| REQUIRED WORK |
**A.** Decide whether each statement below agrees with the post on audio latency, and answer yes or no for each. Support every answer with the deciding words of the post, quoted exactly. (i) The default load was about 24ms. (ii) Xruns were reported after the buffer was dropped to 128/2. (iii) The writer's primary desktop workstation has a single core.
**B.** Answer each question from the post on audio latency, with one answer per line, marked (i), (ii), and (iii) to match.
(i) Which setting did the writer find to be the sweet spot?
(ii) How old is the writer's primary desktop workstation?
(iii) For which programs has the writer used the KX repositories to get the latest builds?
**C.** Write the next part of the post on audio latency, picking up after its final sentence.

| SOURCE |

+++++

That was it for install and configuration and met all of my first goals of recording microphone and Skype tracks. Next I played a little with reducing latency. The default load was about 24ms (1024 buffer with 2 periods for ALSA and 1024/3 periods for firewire). I dropped this down to 128/2 and was down to 2.5ms, but as mentioned above, the CPU spiked at 100% and Skype audio cracked up. The interesting thing is that no xruns were reported and my microphone tracks in Ardour didn’t have any drops at all. I’m curious to see if monitoring tracks while recording causes drops or xruns but didn’t have a chance to play with it.
I tried a few different settings; 512/2, 512/3, 1024/2 and 2048/2. The default of 1024/2 really was the sweet spot. I don’t know if KXStudio always sets that as default, or if it did it based on my hardware.
I believe if I had a modern machine with dual, quad, or more cores and a faster system bus that everything would work just fine at 5ms, or maybe even 2.5ms. My primary desktop workstation is still no prize winner as it’s almost five years old, but it is at least dual core. I have the KX repositories on it, but have only used them to get the latest builds of Ardour, Audacity and JACK.
Now I’m going to do the full upgrade to KXStudio and see what kind of latency I get on it. Though, the audio interface is either the internal sound card on the motherboard or my Sennheiser usb headphones, so I don’t know how much they’ll impact things.

+++++

| DATA EXCERPTS |
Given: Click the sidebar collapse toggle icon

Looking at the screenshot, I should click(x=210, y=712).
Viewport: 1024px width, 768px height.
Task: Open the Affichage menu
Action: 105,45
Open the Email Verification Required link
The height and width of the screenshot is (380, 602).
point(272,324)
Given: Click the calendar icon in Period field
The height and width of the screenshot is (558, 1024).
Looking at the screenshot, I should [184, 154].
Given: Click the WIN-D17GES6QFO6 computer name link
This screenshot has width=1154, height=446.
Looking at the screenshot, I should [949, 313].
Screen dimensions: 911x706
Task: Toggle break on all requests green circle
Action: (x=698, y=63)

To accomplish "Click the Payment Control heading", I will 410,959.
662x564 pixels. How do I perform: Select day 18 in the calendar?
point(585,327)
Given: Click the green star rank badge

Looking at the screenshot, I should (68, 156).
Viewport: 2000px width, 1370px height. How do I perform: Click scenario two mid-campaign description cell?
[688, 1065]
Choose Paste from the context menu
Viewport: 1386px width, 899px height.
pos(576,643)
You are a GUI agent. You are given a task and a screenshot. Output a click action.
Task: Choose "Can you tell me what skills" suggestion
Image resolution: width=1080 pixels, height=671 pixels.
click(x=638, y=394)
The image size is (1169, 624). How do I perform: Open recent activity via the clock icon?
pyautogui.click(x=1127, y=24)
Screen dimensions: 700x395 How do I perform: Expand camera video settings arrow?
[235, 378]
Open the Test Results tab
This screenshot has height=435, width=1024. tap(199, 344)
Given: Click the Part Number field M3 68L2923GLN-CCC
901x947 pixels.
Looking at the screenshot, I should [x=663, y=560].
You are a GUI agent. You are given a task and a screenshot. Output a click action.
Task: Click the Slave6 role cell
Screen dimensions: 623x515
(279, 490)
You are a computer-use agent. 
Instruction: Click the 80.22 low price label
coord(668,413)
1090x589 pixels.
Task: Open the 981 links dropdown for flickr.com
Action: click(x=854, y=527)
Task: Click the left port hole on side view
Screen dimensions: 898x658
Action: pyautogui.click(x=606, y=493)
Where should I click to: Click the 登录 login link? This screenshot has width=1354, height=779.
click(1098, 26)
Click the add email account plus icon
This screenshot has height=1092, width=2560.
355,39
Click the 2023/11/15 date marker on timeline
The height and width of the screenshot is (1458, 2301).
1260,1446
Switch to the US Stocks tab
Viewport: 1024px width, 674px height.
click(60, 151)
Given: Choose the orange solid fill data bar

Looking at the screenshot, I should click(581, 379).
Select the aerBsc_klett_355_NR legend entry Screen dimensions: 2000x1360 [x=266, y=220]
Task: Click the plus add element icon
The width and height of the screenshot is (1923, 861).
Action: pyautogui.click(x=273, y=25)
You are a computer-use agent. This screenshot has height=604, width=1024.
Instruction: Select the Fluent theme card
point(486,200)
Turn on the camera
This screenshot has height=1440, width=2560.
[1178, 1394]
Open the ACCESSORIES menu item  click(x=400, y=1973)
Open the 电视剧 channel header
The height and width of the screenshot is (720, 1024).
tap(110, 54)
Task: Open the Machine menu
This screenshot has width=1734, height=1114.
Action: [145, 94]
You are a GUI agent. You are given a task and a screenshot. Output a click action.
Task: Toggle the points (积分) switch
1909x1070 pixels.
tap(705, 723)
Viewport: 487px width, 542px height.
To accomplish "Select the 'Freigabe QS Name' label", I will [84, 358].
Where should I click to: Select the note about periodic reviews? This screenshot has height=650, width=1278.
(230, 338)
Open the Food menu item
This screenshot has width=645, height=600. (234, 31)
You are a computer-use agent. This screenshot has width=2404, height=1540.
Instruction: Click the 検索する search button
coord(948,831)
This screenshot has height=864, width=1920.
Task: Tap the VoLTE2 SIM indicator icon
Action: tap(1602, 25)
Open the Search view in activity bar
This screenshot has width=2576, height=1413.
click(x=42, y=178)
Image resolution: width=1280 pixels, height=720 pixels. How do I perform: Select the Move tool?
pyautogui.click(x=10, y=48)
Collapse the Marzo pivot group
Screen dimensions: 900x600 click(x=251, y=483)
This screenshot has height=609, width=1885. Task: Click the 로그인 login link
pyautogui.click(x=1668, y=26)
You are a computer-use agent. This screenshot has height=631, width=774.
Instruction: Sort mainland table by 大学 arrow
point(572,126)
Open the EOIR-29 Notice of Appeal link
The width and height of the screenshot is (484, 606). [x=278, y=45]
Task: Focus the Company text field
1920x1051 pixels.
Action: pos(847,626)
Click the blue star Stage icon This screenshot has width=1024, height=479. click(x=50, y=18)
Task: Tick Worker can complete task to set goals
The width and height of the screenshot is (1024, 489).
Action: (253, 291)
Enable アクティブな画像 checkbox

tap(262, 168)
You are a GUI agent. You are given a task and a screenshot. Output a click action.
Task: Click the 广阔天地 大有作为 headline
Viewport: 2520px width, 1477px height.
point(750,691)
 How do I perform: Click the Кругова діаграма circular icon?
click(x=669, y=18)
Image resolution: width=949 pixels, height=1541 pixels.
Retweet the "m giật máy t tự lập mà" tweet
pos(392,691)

+++++

| ANSWER LIST |
**A.**
(i) Yes: "The default load was about 24ms"
(ii) No: "no xruns were reported"
(iii) No: "it is at least dual core"

**B.**
(i) The default of 1024/2
(ii) Almost five years old
(iii) Ardour, Audacity and JACK

**C.**
If I get some time I may haul the mixer upstairs and try it. The wife and I have been talking about making our normal computer room the studio, thus removing the need for a dedicated studio machine anyway. That is not likely going to happen until we move though, so I don’t know that I want to go to the trouble of connecting things and tearing it down again just for testing.
I hope this at least inspires your experimentation, if not helps you – feel free to ask for assistance if you go this route and get stuck!
Here is an excellent reference document that explains (in simple terms) why audio on Linux is so complex:
I went ahead and did the full KXStudio upgrade on my primary workstation. It’s a 4.5 year old Dell with the following specs:
- Intel Core2 1.86 gHz cpu
- 2 GB ram
- 667 mHz bus
- Sennheiser usb headset
- Using the lowlatency kernel (same issue with nvidia driver, so no realtime kernel for me)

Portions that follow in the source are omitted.